◆ WHAT IS EXPECTED: Substitute "time window picker" for "time range picker" in the lines from the one containing "The height and" through the last line, inclusive, and give back only those lines with everything else unchanged. Leave the pictures out of your answer.

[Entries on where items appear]
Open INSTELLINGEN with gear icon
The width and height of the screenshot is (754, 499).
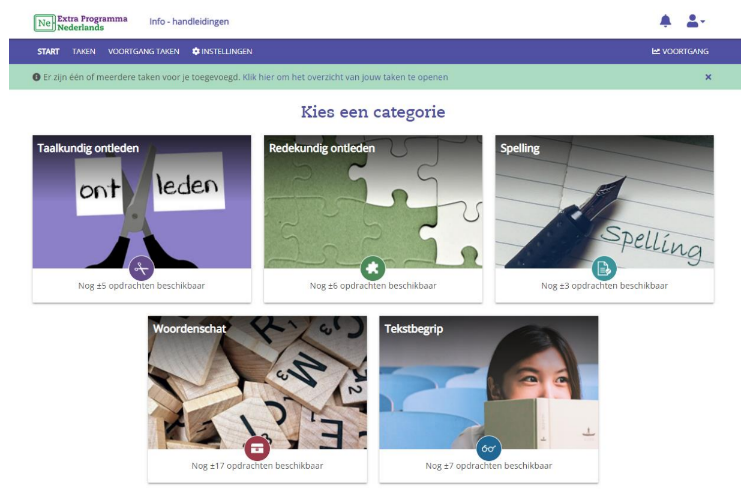click(x=222, y=51)
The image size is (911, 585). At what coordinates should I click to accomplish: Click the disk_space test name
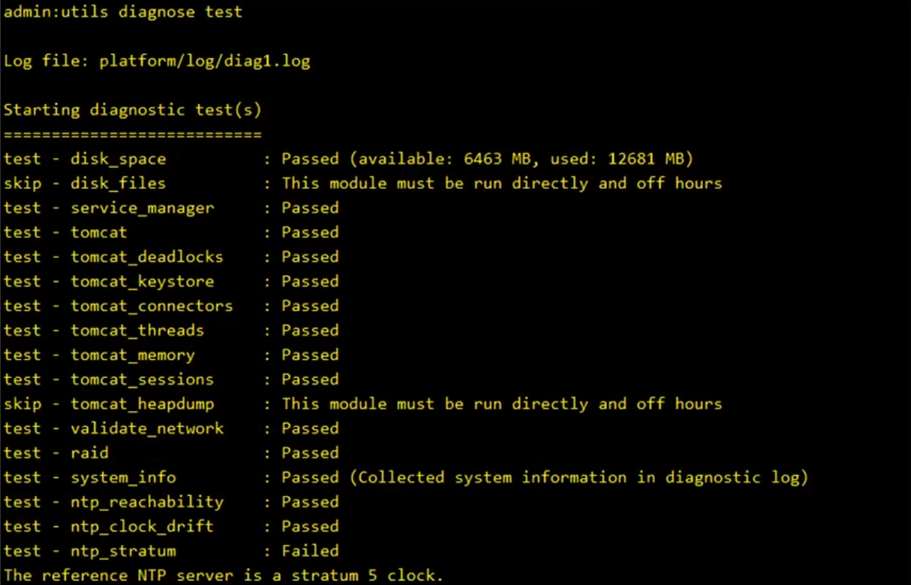pos(118,159)
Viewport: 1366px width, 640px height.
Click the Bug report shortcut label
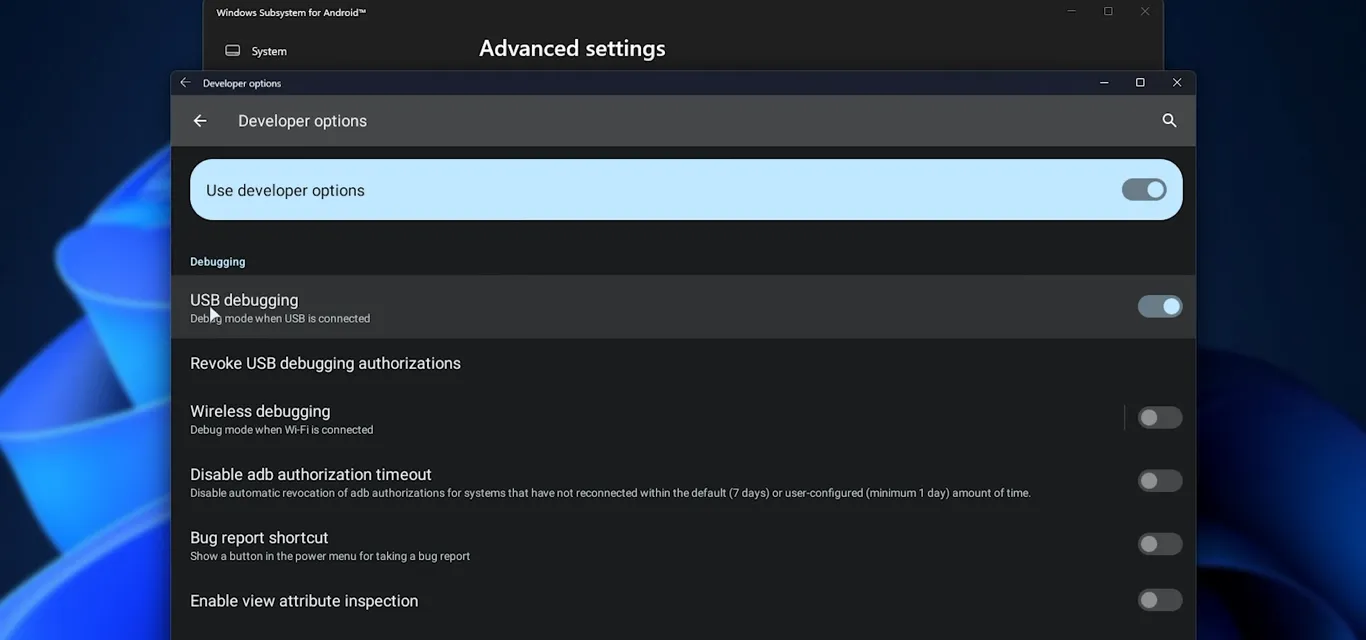[x=259, y=538]
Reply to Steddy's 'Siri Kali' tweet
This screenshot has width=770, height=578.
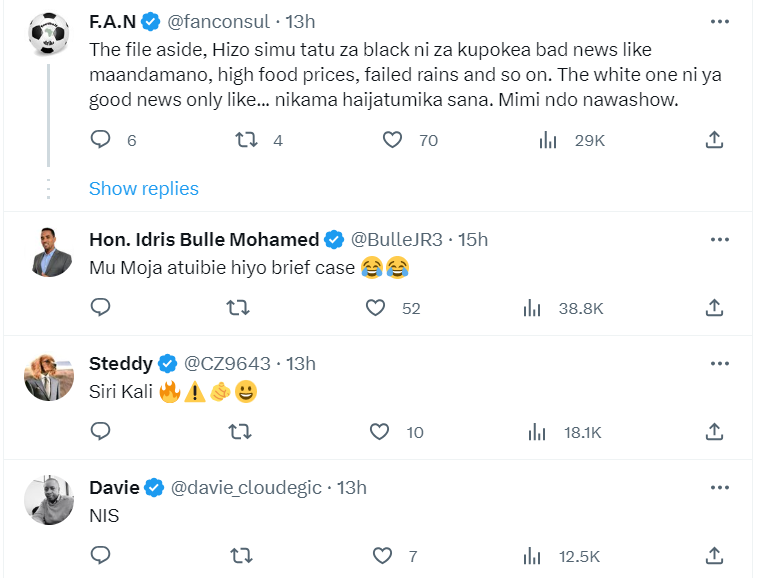click(100, 432)
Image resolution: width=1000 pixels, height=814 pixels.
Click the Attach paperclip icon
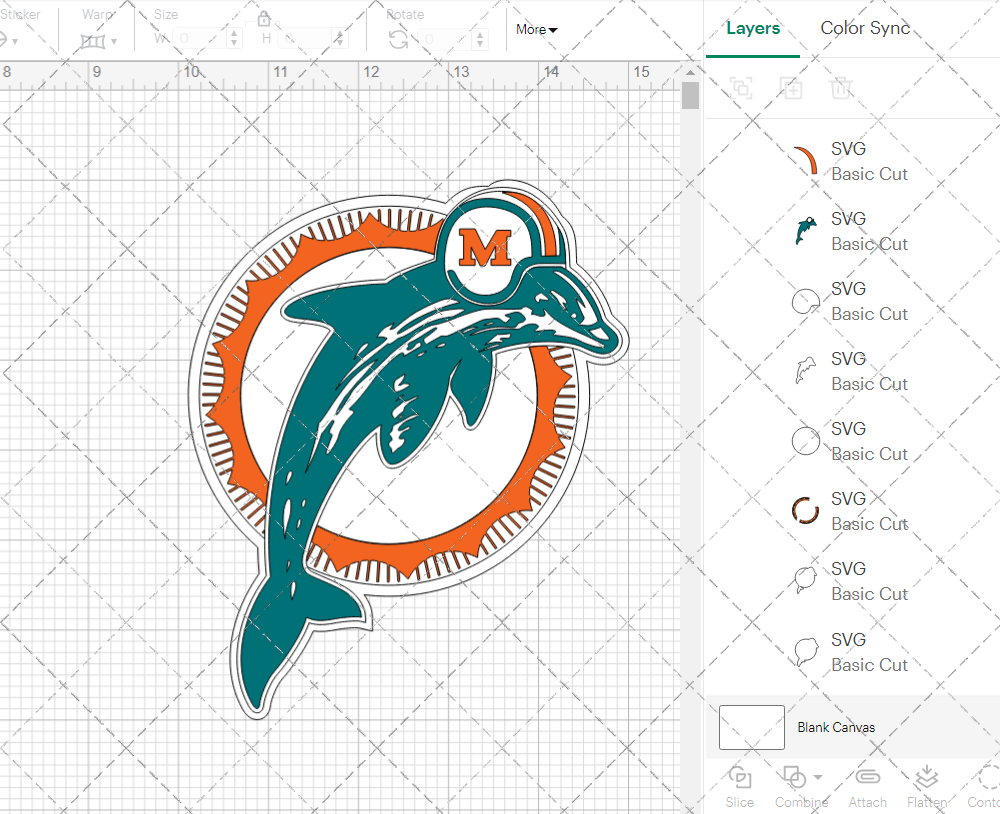(867, 778)
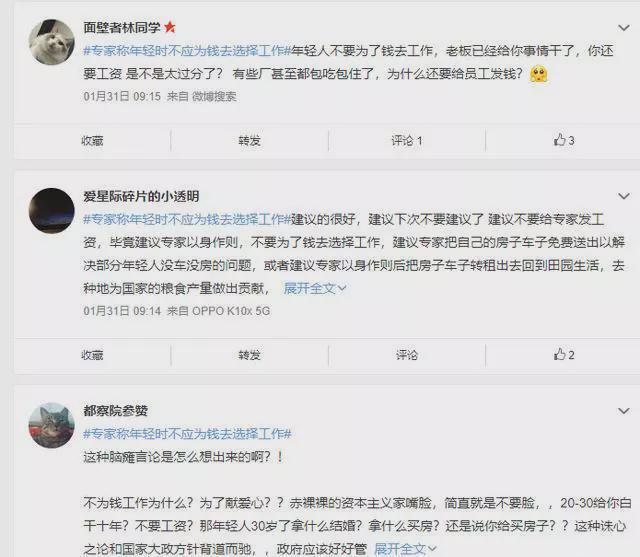
Task: Like the post by 面壁者林同学
Action: (x=564, y=140)
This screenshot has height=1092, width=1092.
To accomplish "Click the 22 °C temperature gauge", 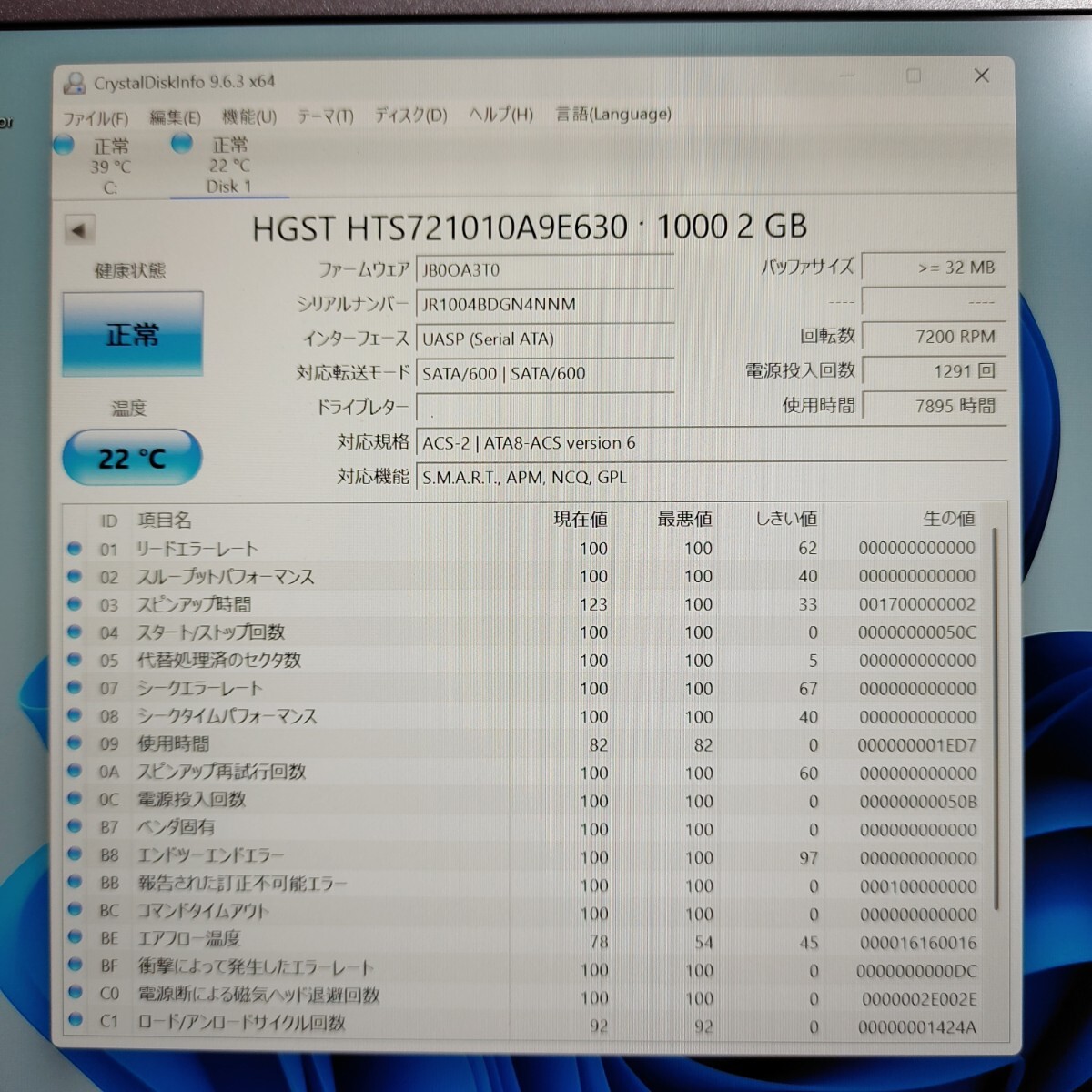I will click(x=131, y=459).
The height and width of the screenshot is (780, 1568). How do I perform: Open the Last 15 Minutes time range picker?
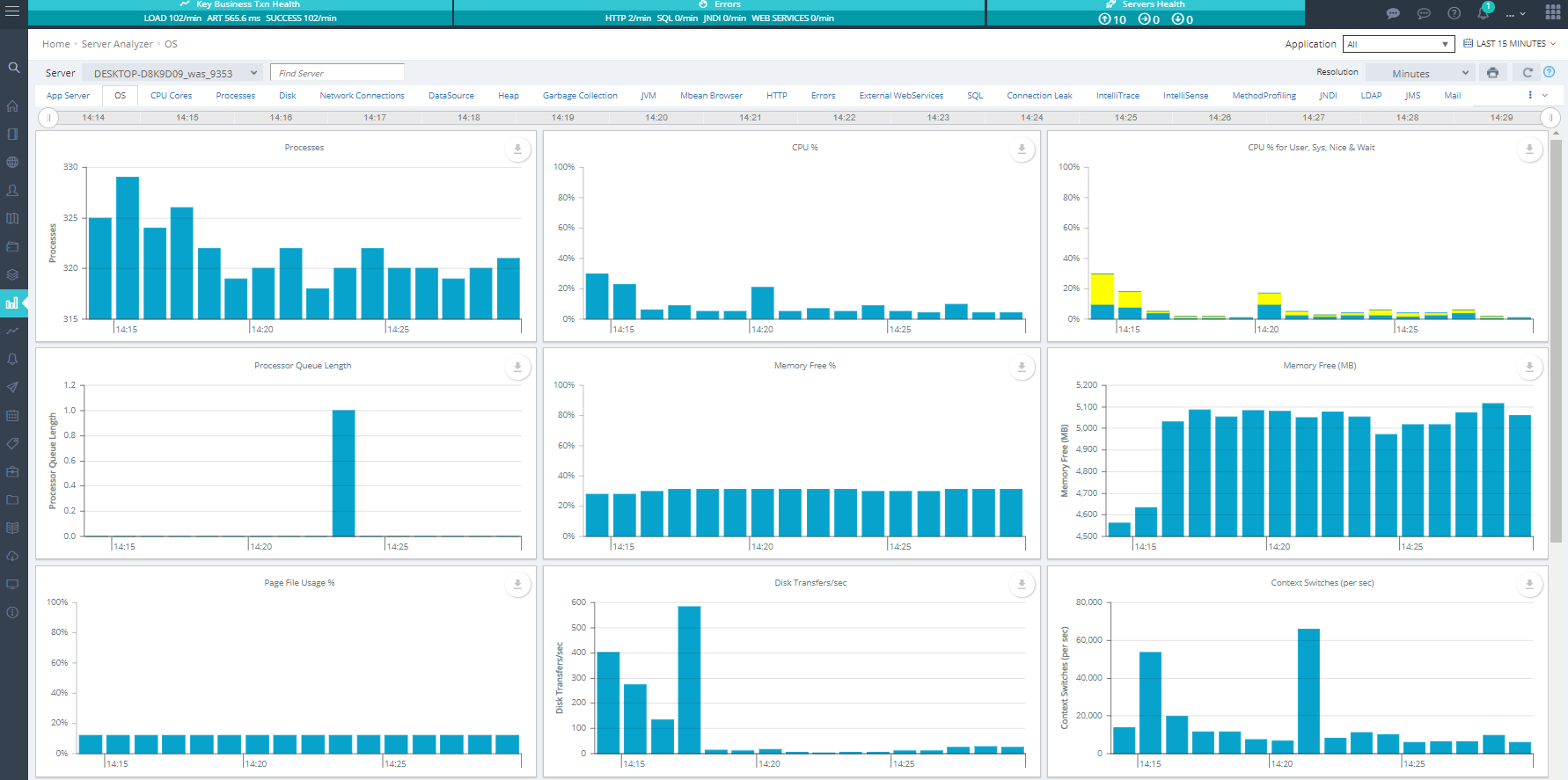point(1510,44)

◆ TASK RESPONSE:
The height and width of the screenshot is (780, 1568). How do I perform: Open the Last 15 Minutes time window picker?
point(1510,44)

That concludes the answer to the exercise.